The Naabik’iyati Committee will finally hear from Navajo Transitional Energy Company on its acquisition of three Wyoming coal mines today.

During a Sept. 19 Naabik’iyati meeting, which was subsequently cancelled due to not making quorum, Department of Justice attorney April Quinn gave a report on NTEC’s acquisitions of the mines, and that’s when lawmakers asked that NTEC representatives make a presentation to the committee.

In her presentation, Quinn said DOJ had not spoken with NTEC about their recent acquisition, but upon review of the purchase agreement it showed that the enterprise waived its sovereign immunity upon acquiring the bankrupt coal mines. She said all enterprises are supposed to inform the Navajo Nation of their waiving of sovereign immunity and NTEC never gave notice.

“In the enabling legislation it requires 10-day notice of the proposed transaction or agreement that would waive their sovereign immunity,” said Quinn. “We give them to the speaker and the president. DOJ has reviewed the purchase agreement for Cloud Peak (coal mine). There is a waiver of sovereign immunity in that agreement, and I don’t believe that notice was given to the Nation.” Delegate Raymond Smith asked, since NTEC had waived its sovereign immunity, could the Navajo Nation be dragged into an ensuing lawsuit?
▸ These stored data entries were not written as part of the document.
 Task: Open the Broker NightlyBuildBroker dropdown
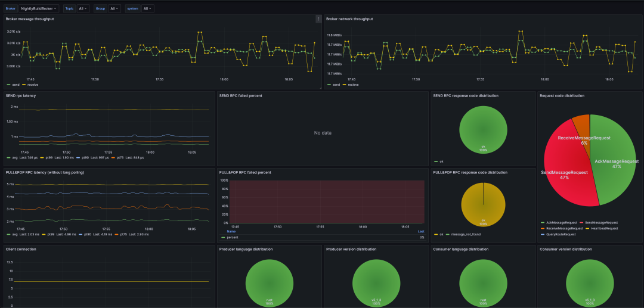(x=39, y=8)
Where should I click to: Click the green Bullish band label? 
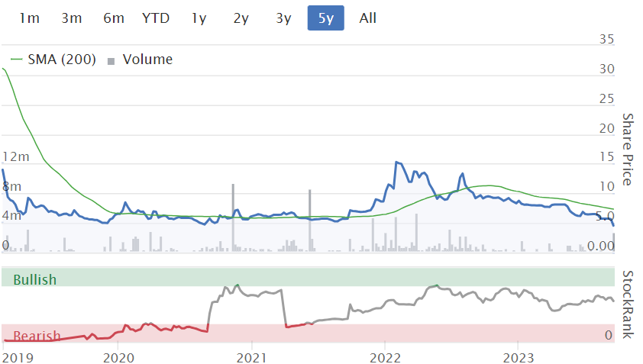[x=35, y=279]
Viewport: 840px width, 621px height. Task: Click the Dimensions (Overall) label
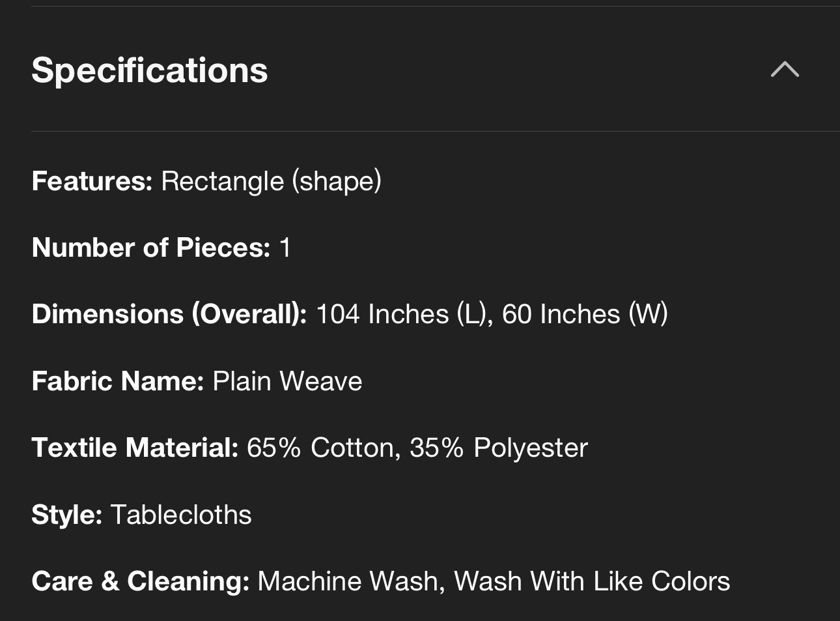point(169,314)
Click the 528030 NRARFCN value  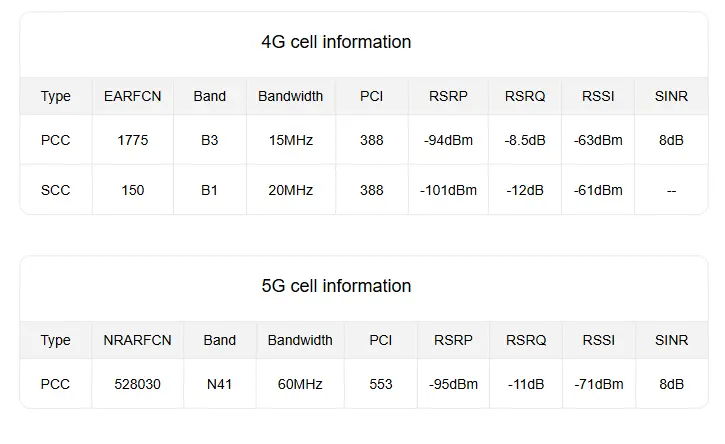click(x=137, y=384)
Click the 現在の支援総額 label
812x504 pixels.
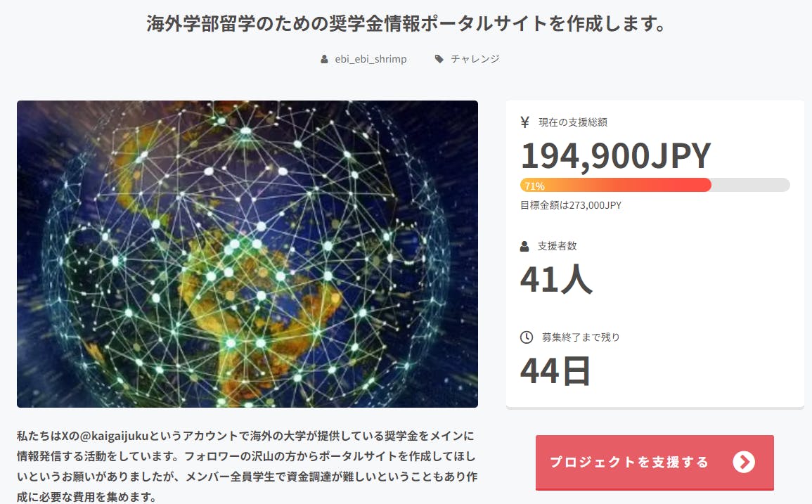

“They are allowed to be sued,” said Quinn. “That does not affect the Navajo Nation. We wont be dragged into courts.” Quinn said she wasn’t allowed into a recent NTEC meeting.
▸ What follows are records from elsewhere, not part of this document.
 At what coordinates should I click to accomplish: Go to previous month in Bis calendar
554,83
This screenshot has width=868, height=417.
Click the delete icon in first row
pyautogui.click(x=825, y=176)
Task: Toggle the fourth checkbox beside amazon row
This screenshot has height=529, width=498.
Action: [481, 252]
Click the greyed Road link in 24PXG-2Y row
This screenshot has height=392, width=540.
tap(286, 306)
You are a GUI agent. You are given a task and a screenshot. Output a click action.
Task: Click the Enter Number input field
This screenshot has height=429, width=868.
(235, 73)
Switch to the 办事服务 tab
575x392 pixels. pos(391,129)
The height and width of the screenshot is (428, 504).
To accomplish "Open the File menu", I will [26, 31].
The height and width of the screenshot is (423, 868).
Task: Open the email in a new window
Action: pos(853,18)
She was told no attorneys were allowed but NTEC’s attorney was inside the meeting, she said. “That’s a question for NTEC,” said Quinn. “Navajo Nation attorney should’ve been in the room. There were security guards at the door and I wasn’t allowed. This was the first time I’ve been restrained from being in the room with a client.”
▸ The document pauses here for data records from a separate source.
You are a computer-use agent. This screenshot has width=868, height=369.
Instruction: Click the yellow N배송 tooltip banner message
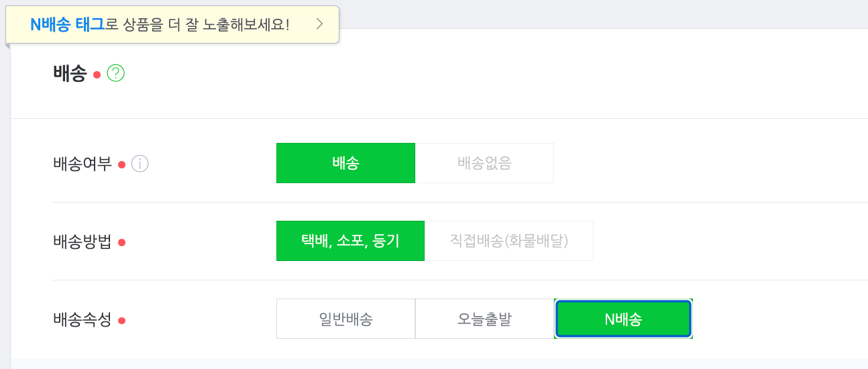[x=172, y=25]
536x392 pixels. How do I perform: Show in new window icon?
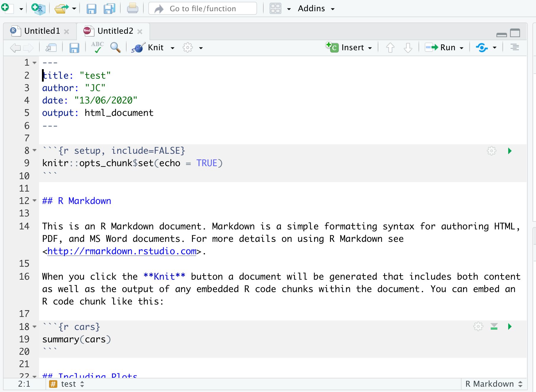(x=51, y=48)
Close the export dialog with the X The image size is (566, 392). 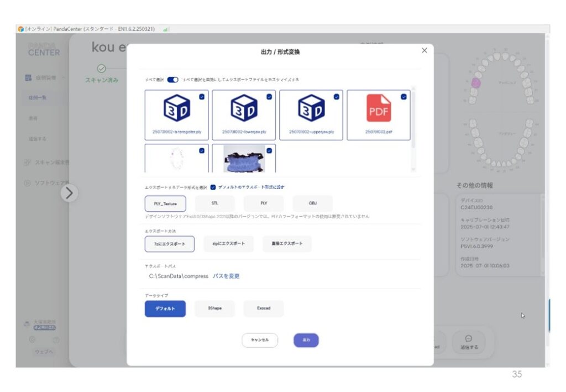pyautogui.click(x=425, y=50)

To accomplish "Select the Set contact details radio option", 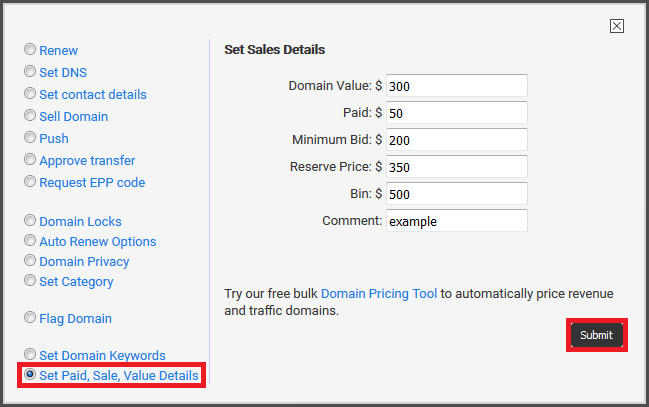I will [30, 93].
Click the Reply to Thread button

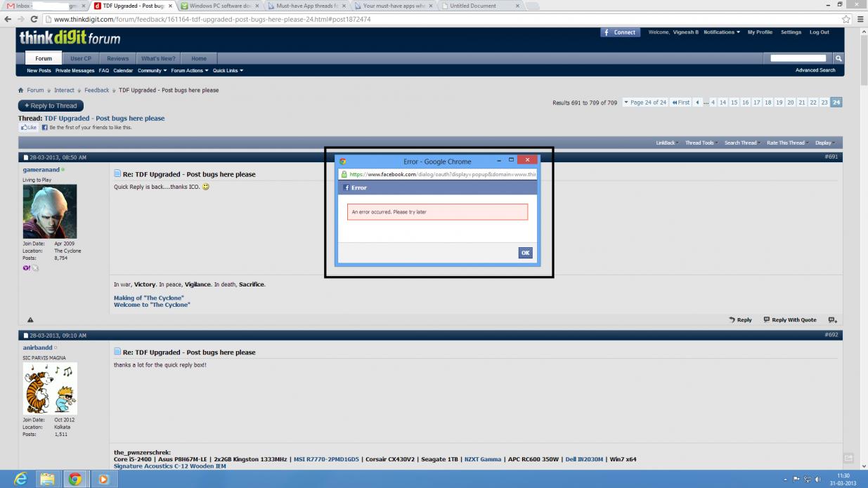pyautogui.click(x=51, y=106)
Quinn explained that NTEC is empowered to control, own, operate, conduct oversight operations and develop energy resources, tangible and intangible property assets and interests within and outside the boundaries of the Nation. They may also conduct activities in the Nation and any other jurisdiction.

Delegate Eugenia Charles-Newton said the legislation that created NTEC states they would look into alternative energy and she has questioned what projects or proposals they looked into. “They haven’t answered that question,” said Charles-Newton. “We need to make sure to hold them to that legislation. How do we tell our people that we are going to allow for them to purchase mines that are going into bankruptcy?”

Not only was DOJ left out of the loop, but so were delegates, including those who sit as shareholder representatives on NTEC’s board of directors, Charles-Newton charged. As a shareholder, she said she was never told about the recent purchase made by NTEC of three coal mines in Wyoming.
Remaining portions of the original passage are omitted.